Xin Liu; Junmei Shang; Qiang Fu; Lin Lu; Jianhua Deng; Yan Tang; Jiantao Li; Dan Mei; Bo Zhang; Shuyang Zhang

doi:10.3389/fonc.2022.919027

The Effects of Cumulative Dose and Polymorphisms in CYP2B6 on the Mitotane Plasma Trough Concentrations in Chinese Patients With Advanced Adrenocortical Carcinoma

Front Oncol. 2022 Jun 30:12:919027. doi: 10.3389/fonc.2022.919027. eCollection 2022.

Authors

Xin Liu^{1

2}, Junmei Shang^{1

2

3}, Qiang Fu^{1

2}, Lin Lu^{2

4}, Jianhua Deng^{2

5}, Yan Tang^{1

2}, Jiantao Li^{1

2}, Dan Mei^{1

2}, Bo Zhang^{1

2}, Shuyang Zhang^{2

6}

Affiliations

¹ Department of Pharmacy, Peking Union Medical College Hospital, Chinese Academy of Medical Sciences and Peking Union Medical College, Beijing, China.
² State Key Laboratory of Complex Severe and Rare Diseases, Peking Union Medical College Hospital, Beijing, China.
³ Chinese Academy of Medical Sciences and Peking Union Medical College, Institute of Materia Medica, Beijing, China.
⁴ Department of Endocrinology, Peking Union Medical College Hospital, Chinese Academy of Medical Sciences and Peking Union Medical College, Beijing, China.
⁵ Department of Urology, Peking Union Medical College Hospital, Chinese Academy of Medical Sciences and Peking Union Medical College, Beijing, China.
⁶ Department of Cardiology, Peking Union Medical College Hospital, Chinese Academy of Medical Sciences and Peking Union Medical College, Beijing, China.

Abstract

Mitotane is the only drug approved to treat adrenocortical carcinoma (ACC), and a relationship of pharmacokinetic/pharmacodynamic has been characterized.
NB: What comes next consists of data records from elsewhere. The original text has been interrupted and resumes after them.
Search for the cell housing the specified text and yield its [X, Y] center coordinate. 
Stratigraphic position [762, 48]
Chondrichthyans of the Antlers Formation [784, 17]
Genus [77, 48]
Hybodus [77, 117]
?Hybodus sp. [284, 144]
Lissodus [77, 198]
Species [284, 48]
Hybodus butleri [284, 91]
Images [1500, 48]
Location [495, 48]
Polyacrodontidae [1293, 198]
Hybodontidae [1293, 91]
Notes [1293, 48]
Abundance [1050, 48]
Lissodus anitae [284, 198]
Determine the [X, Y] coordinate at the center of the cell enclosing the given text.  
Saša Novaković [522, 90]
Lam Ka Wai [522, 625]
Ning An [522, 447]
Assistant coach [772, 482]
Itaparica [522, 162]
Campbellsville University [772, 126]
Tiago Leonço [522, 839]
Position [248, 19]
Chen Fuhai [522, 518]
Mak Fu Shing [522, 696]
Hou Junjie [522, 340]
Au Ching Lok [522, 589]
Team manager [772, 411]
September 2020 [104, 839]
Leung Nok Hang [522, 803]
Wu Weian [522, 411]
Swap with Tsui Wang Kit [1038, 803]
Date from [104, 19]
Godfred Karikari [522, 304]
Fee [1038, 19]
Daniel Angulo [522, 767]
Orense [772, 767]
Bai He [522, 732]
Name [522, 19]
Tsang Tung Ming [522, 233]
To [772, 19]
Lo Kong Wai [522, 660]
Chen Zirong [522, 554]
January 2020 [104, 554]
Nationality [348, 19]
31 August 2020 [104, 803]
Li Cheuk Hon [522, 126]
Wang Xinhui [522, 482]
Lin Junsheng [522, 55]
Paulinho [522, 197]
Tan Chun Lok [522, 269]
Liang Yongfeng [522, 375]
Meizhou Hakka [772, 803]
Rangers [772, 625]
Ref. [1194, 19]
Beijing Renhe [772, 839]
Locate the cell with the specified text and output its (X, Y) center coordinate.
However, limited evidence concerning affecting factors in large interindividual variability of the pharmacokinetics of mitotane is available. To address this question, a retrospective analysis was performed on ACC Chinese patients treated with mitotane for more than 3 months. Mitotane plasma trough concentrations were detected at the steady state, and CYP2B6, CYP3A4, and pregnane X receptor (PXR) polymorphisms were genotyped. After examining homogeneous pharmacologic data, we restricted the analyses to 36 patients that received mitotane for a median (interquartile range, IQR) of 9 months (5.00-22.50) with a median dose of 2 g/day (2.00-2.50). As a result, drug exposure was significantly influenced by the cumulative dose of mitotane, and CYP2B6 516GG and CYP2B6 26570CC were at high risk to be below the therapeutic range of mitotane. No association was found between mitotane concentrations with CYP3A4 or PXR polymorphism. Our data firstly indicated that the cumulative dose of mitotane and polymorphisms of CYP2B6 516 and CYP2B6 26570 might significantly affect mitotane plasma trough concentrations in Chinese ACC patients.

Keywords: cumulative dose; cytochrome P450; mitotane; pharmacogenetics; pregnane X receptor; therapeutic drug monitoring.